* Begin DATA SECTION *

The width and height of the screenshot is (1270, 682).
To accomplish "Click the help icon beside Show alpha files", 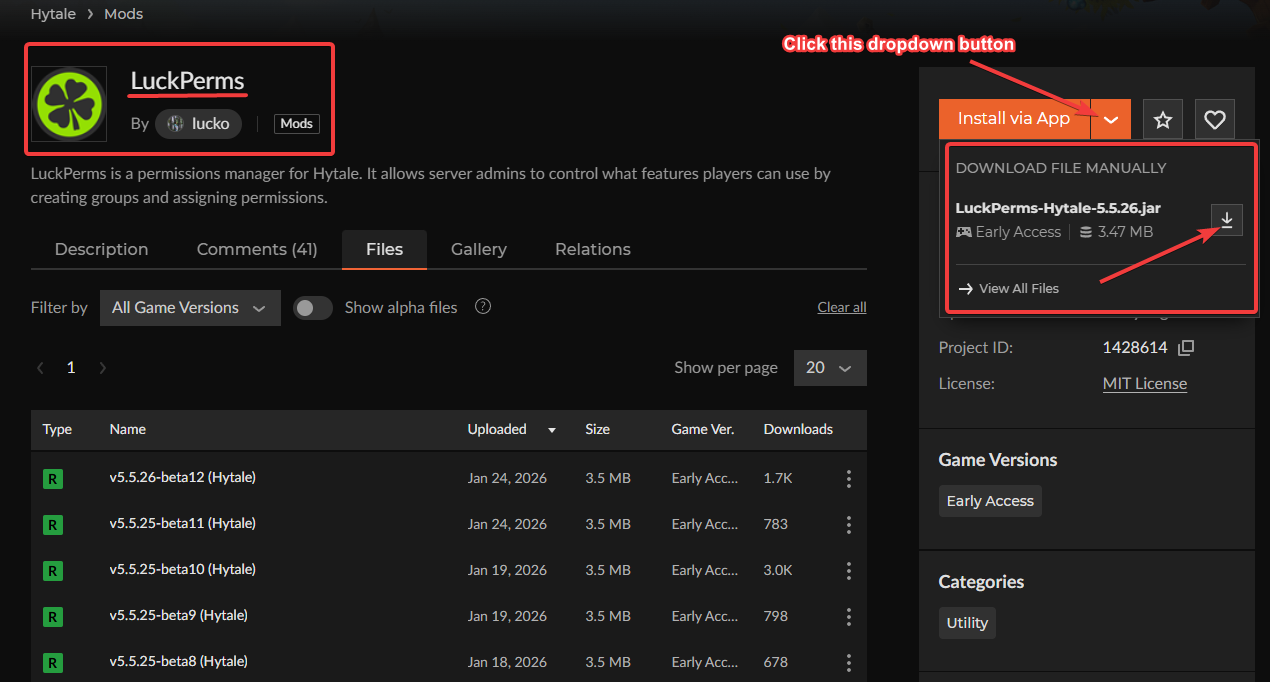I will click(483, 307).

* End DATA SECTION *
* Begin DATA SECTION *

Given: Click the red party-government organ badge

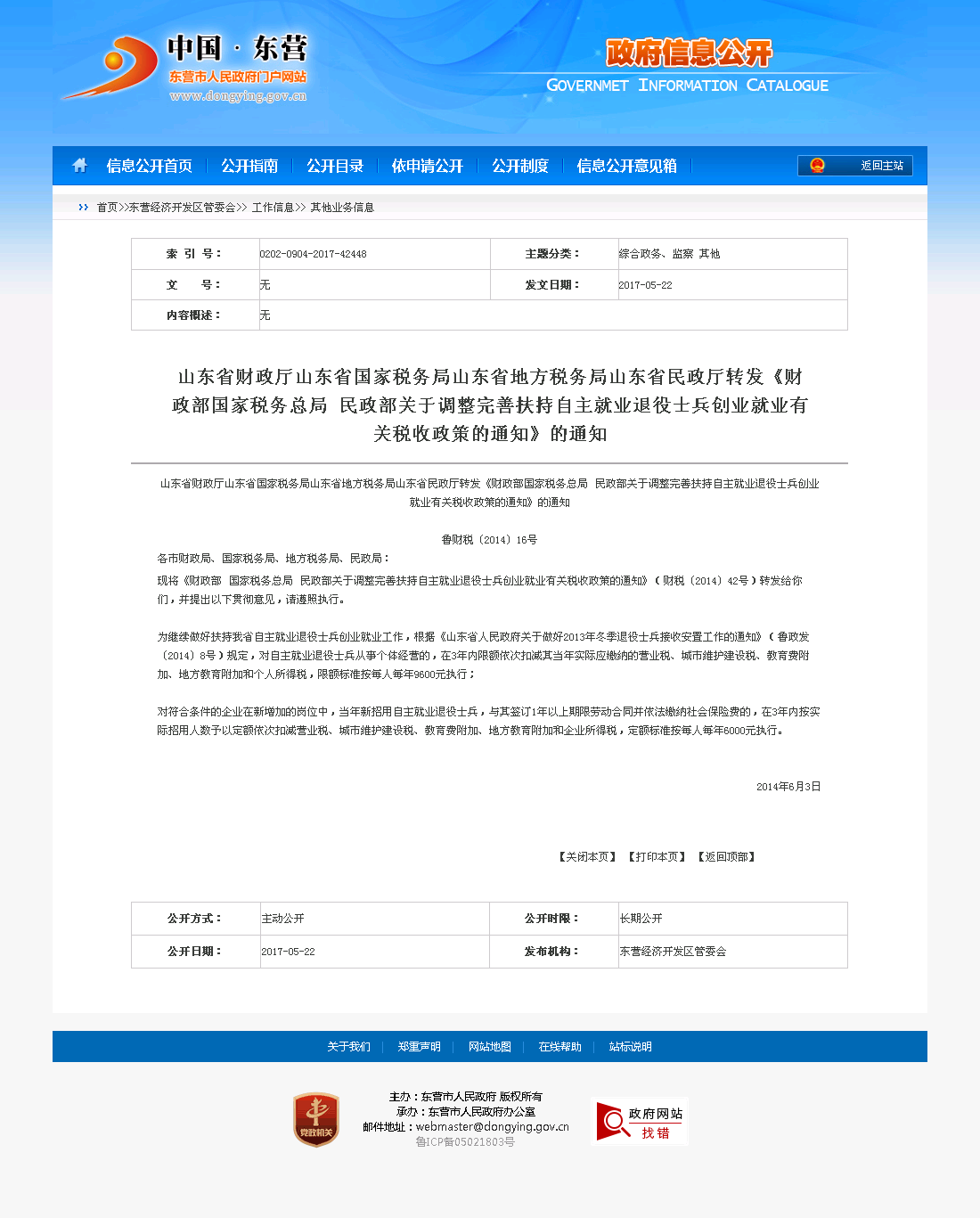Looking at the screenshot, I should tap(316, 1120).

* End DATA SECTION *
* Begin DATA SECTION *

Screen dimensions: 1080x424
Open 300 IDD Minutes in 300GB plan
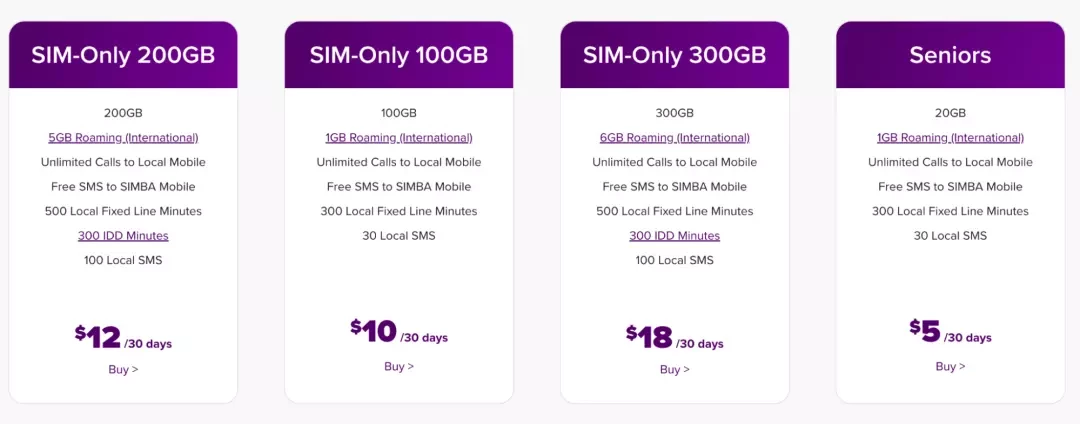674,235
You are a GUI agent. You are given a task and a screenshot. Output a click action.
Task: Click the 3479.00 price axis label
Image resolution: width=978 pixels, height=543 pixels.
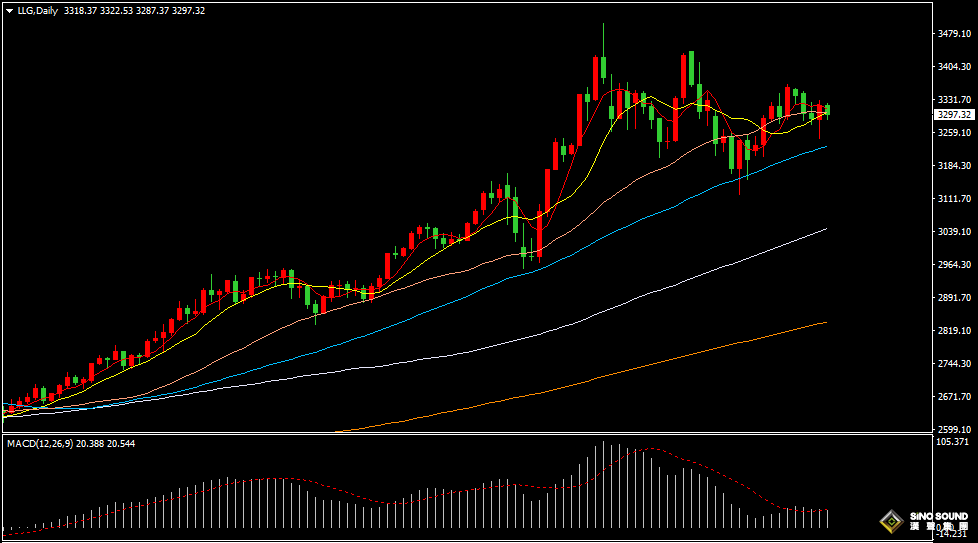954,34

* End DATA SECTION *

EXERCISE INSTRUCTIONS — Write out everything from the line containing "Given: Click the" down to the line containing "Looking at the", both included, word for word. Leave the pictures out of the answer.

THE REPLY —
Given: Click the red party-government organ badge

Looking at the screenshot, I should tap(316, 1120).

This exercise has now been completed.